Copy out every line of the material below that contains the string "right", matching case exactly.

───

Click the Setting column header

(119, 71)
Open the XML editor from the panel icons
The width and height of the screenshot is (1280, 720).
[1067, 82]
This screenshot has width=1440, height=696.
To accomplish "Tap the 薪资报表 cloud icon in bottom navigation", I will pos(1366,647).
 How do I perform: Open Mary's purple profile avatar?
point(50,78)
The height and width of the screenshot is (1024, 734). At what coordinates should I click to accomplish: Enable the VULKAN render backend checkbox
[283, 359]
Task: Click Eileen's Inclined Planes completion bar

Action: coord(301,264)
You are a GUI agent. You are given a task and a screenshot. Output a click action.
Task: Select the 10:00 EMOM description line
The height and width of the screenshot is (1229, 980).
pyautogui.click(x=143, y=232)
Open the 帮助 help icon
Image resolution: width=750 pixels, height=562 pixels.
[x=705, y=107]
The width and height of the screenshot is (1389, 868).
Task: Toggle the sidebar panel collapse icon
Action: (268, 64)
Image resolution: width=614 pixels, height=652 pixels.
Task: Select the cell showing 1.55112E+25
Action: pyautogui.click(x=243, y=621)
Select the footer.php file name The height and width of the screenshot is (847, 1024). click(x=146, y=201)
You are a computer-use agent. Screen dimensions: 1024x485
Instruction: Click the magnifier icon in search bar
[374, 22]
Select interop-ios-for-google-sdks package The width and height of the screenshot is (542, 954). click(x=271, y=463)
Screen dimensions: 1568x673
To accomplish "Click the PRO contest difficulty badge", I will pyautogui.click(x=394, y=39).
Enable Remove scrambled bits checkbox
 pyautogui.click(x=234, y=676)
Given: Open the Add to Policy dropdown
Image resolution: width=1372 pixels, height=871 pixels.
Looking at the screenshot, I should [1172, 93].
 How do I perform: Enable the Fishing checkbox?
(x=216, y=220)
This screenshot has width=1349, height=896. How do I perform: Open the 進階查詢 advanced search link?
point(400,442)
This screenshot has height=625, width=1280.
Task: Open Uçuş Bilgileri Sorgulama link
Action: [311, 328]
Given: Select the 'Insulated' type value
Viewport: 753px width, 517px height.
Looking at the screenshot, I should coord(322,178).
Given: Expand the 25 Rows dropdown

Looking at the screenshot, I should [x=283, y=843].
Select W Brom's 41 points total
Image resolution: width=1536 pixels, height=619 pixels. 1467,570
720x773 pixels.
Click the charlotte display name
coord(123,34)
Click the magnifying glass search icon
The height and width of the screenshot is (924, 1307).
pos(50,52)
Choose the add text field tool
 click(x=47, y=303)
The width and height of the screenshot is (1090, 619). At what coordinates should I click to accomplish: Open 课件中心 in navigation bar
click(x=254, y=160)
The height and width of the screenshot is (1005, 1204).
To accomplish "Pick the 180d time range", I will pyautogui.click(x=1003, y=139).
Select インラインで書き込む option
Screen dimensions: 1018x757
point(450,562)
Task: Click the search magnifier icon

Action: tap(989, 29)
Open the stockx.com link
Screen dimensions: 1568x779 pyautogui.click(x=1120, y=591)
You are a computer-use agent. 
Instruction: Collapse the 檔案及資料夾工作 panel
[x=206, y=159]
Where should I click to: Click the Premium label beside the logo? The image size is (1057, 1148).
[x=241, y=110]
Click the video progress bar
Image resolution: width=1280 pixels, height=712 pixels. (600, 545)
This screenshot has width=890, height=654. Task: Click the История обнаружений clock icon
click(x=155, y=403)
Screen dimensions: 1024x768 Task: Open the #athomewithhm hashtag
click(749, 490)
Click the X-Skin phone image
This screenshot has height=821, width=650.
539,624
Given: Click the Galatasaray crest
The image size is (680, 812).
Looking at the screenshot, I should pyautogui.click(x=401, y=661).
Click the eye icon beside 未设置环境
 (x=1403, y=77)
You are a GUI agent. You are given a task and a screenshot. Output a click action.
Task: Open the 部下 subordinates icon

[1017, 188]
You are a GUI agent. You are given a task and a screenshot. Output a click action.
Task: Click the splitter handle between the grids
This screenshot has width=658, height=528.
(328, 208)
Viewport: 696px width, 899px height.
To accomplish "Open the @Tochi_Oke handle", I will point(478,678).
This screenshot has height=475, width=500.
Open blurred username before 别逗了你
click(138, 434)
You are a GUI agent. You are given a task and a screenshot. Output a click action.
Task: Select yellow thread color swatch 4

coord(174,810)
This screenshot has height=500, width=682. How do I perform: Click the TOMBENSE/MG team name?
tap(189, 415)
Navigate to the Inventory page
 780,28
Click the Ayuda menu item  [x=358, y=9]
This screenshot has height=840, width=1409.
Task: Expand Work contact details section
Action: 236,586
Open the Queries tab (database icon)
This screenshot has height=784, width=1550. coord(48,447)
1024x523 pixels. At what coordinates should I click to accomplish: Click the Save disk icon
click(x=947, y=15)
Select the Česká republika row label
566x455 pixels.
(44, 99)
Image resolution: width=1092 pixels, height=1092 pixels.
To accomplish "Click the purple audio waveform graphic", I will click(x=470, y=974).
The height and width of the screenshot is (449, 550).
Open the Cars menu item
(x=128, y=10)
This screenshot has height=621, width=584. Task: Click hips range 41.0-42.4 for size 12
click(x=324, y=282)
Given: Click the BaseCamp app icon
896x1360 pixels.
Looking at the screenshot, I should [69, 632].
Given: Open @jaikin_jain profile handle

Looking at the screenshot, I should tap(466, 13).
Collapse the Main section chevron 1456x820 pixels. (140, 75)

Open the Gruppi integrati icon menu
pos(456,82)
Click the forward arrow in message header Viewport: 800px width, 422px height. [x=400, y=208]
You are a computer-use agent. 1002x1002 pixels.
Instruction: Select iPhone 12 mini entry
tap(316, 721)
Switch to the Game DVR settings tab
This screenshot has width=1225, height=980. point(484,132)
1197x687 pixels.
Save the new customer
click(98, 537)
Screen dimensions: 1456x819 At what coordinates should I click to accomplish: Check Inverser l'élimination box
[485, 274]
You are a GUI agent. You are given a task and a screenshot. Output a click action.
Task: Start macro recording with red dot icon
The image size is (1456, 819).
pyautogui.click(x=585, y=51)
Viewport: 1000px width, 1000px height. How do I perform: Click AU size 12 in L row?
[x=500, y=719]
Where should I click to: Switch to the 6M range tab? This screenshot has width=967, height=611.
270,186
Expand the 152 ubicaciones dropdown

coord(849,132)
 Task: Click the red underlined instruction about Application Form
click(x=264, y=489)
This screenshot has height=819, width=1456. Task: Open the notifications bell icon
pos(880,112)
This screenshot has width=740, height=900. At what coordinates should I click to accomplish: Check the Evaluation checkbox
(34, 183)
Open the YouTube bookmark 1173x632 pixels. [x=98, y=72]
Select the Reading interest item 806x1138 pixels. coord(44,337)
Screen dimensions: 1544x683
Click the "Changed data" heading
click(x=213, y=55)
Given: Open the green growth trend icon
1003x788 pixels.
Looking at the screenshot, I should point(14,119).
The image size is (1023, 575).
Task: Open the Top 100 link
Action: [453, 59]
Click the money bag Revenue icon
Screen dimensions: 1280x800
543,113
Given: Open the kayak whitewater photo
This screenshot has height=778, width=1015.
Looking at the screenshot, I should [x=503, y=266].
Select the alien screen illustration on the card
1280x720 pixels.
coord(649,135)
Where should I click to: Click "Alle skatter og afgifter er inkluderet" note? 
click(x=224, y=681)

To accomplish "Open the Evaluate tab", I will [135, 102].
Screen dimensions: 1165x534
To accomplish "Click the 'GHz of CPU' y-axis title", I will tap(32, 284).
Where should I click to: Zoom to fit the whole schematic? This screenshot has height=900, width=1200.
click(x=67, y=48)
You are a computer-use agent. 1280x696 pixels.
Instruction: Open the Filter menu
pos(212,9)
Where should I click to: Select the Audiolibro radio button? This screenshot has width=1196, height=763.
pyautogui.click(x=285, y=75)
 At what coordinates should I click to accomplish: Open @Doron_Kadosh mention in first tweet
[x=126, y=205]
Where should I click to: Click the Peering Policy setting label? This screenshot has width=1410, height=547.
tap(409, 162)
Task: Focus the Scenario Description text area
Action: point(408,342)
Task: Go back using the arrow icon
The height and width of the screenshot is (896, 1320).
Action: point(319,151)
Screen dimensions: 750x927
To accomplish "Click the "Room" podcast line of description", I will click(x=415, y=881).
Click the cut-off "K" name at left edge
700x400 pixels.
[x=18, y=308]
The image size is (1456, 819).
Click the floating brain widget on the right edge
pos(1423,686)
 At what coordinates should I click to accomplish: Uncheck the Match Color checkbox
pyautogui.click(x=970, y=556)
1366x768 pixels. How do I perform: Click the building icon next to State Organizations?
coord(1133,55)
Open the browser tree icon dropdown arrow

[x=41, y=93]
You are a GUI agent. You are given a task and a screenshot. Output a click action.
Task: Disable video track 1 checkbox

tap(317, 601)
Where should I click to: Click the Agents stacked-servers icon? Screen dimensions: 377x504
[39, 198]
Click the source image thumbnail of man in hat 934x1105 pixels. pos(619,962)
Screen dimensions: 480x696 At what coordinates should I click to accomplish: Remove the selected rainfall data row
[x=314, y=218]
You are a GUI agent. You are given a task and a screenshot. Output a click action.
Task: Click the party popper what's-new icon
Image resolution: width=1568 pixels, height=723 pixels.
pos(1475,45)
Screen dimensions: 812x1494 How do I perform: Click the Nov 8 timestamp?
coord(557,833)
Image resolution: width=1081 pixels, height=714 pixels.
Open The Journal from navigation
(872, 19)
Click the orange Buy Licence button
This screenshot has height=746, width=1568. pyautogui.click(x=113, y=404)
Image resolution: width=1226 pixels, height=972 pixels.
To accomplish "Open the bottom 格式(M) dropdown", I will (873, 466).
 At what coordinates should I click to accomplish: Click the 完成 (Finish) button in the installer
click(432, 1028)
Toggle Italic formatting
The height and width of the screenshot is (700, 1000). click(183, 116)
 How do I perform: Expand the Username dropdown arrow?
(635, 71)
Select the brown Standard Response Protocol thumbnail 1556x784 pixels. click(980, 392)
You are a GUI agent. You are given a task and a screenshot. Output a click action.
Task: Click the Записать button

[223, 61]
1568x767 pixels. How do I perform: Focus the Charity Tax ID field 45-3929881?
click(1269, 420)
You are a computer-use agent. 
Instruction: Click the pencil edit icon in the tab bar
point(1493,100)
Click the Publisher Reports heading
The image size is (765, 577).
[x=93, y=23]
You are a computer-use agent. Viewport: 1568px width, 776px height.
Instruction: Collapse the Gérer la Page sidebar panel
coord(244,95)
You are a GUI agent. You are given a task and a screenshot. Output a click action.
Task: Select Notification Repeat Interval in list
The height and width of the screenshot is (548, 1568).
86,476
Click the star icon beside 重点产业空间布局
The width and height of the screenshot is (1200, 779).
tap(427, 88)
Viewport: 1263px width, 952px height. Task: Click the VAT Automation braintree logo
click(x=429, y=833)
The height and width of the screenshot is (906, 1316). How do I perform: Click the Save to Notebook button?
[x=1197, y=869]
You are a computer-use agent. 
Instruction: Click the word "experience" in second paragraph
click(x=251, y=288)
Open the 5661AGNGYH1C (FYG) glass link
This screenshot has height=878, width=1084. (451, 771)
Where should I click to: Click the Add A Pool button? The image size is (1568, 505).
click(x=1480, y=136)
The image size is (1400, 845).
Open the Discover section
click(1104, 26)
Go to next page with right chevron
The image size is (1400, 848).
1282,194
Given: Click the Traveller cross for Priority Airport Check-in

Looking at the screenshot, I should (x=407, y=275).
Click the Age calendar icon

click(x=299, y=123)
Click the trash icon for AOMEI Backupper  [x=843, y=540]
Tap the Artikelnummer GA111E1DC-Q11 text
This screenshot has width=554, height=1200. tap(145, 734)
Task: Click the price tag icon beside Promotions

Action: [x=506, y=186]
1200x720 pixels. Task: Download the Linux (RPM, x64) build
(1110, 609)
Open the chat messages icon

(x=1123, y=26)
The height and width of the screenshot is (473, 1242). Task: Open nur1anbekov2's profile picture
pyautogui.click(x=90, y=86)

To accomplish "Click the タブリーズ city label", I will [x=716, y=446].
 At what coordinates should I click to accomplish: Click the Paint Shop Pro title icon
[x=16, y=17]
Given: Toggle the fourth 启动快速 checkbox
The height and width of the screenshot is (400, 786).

───

Solution for this task:
Click the floating brain widget on the right edge
Go to next page with right chevron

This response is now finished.